TEXTAUSZUG>
■ ■ ■ ■ ■ ■ ■

Menschen, die von nichts wissen, glauben, es falle schwer, sich von alten Platten zu trennen. Nun: Es kommt darauf an, wie viele davon man hat

Fällt einem das nicht wahnsinnig schwer, Schallplatten aus der eigenen Sammlung auf dem Flohmarkt zu verscherbeln? Diese Frage wird schon mal gestellt, wenn man ankündigt, auf dem Trödel ausnahmsweise nicht wie üblich noch mehr Kram erwerben zu wollen, sondern sich im Gegenteil von ein paar Dingen zu trennen. Hinter der Frage steckt die Vorstellung, dass man als Sammler zu Schallplatten eine gewisse emotionale Bindung haben müsse, sonst würde man sich seine Regale ja nicht mit unendlich vielen Tonträgern zustellen, anstatt wie jeder normale Mensch ein Spotify-Abo zu unterhalten.

Bei Menschen mit überschaubaren Sammlungen mag es auch so sein, dass sie bei jeder Platte noch genau wissen, in welcher Lebensphase sie diese erworben haben, und ganz sentimental werden, wenn sich der Tonarm über „Harvest“ von Neil Young senkt, die die Ex-Freundin so gern hatte. Bei Thomas und mir aber ist das anders. Wir haben uns letztes Wochenende auf den Flohmarkt in Neukölln gestellt, weil wir einfach Ballast loswerden wollten. Wer nur noch Kopfschütteln vom Besuch erntet, weil der einen nicht mehr für einen Sammler, sondern für einen Messie hält, sollte wenigstens in Maßen auf Marie Kondo hören und ausmisten. Damit man nicht doch so endet wie dieser Chris in der für Plattensammler verstörenden Doku „Vinyl“ von Alan Zweig, der niemanden mehr in seine Bude lässt, in der sich selbst auf seinem Bett die Platten stapeln.

■ ■ ■ ■ ■ ■ ■

BEREITGESTELLTE ZEILEN>

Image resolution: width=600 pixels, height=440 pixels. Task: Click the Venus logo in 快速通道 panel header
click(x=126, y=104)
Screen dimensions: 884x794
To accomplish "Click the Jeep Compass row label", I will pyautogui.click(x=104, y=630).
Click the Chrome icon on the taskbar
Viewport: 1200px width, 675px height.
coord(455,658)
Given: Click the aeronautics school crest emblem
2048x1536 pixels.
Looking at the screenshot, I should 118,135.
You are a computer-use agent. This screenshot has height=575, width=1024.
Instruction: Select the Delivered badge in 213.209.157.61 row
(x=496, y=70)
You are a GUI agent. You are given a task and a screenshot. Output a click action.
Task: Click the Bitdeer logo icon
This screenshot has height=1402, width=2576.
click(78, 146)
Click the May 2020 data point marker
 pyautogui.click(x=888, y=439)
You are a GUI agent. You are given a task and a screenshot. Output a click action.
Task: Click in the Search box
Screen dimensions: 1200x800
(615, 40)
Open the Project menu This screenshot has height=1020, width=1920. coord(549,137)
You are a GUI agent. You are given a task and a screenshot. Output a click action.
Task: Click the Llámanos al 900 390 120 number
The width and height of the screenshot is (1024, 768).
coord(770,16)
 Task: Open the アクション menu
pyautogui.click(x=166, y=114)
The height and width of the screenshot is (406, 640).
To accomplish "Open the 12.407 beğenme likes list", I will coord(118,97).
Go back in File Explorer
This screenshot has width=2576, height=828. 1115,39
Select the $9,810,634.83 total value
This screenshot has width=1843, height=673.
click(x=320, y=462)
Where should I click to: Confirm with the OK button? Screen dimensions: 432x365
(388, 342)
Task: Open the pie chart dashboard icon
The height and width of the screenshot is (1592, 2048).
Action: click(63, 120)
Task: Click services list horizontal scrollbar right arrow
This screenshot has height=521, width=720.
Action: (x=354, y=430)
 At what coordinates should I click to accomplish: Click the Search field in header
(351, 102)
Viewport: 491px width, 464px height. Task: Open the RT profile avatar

■ ■ ■ ■ ■ ■ ■

ZU ERLEDIGENDE AUFGABEN>
[a] Auf welchen Flohmarkt haben sich die beiden laut Textauszug letztes Wochenende gestellt?
[b] Ersetze „pie chart“ durch „bar chart“ in den Zeilen, beginnend mit der Zeile mit „Go back in File Explorer“ und weiter bis einschließlich der Zeile mit „Action: click(63, 120)“, und gib nur diese Zeilen wieder.
Die Zeilen stehen in keinem Zusammenhang mit dem Textauszug.

DIE ANTWORTEN>
[a] Auf den Flohmarkt in Neukölln.

[b]
Go back in File Explorer
This screenshot has width=2576, height=828. 1115,39
Select the $9,810,634.83 total value
This screenshot has width=1843, height=673.
click(x=320, y=462)
Where should I click to: Confirm with the OK button? Screen dimensions: 432x365
(388, 342)
Task: Open the bar chart dashboard icon
The height and width of the screenshot is (1592, 2048).
Action: click(63, 120)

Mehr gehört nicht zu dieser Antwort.